WHAT TO DO: Reproduce the lines of the listing verbatim, from the line with "Task: Click the Местоположение label" up to and including the line with "Looking at the screenshot, I should coord(140,111).".

[Dataset items]
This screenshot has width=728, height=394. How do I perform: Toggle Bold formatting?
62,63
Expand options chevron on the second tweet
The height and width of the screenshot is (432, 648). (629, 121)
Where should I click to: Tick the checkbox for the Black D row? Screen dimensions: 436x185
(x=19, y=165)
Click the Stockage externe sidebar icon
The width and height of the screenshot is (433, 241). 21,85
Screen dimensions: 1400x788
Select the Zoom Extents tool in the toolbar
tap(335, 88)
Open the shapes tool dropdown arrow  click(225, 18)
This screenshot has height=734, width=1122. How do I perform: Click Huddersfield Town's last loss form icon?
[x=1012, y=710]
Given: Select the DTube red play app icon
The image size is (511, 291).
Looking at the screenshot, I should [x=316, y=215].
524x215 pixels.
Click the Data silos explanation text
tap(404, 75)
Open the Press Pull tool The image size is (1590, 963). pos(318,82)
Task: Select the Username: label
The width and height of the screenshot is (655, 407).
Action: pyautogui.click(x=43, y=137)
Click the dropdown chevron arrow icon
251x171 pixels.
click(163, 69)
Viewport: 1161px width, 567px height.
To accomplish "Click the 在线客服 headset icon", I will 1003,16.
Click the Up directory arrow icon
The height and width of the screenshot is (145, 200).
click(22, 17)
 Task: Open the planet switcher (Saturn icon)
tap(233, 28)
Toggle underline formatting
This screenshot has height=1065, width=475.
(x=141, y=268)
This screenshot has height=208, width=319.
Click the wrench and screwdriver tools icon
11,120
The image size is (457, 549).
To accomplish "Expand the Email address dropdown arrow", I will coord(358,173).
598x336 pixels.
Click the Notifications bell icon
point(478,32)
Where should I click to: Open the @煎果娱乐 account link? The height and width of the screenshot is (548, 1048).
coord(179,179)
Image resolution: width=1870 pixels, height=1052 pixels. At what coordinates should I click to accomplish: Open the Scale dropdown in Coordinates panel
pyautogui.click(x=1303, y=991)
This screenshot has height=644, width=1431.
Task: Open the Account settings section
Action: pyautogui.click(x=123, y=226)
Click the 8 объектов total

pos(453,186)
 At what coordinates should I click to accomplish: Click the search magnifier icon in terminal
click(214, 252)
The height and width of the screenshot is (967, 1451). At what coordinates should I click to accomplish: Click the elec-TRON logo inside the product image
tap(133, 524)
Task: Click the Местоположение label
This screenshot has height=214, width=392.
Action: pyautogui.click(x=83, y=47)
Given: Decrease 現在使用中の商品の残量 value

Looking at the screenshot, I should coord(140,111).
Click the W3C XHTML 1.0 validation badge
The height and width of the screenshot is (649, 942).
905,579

EXPECTED OUTPUT:
Task: Click the Местоположение label
This screenshot has height=214, width=392.
Action: pyautogui.click(x=83, y=47)
Given: Decrease 現在使用中の商品の残量 value

Looking at the screenshot, I should coord(140,111).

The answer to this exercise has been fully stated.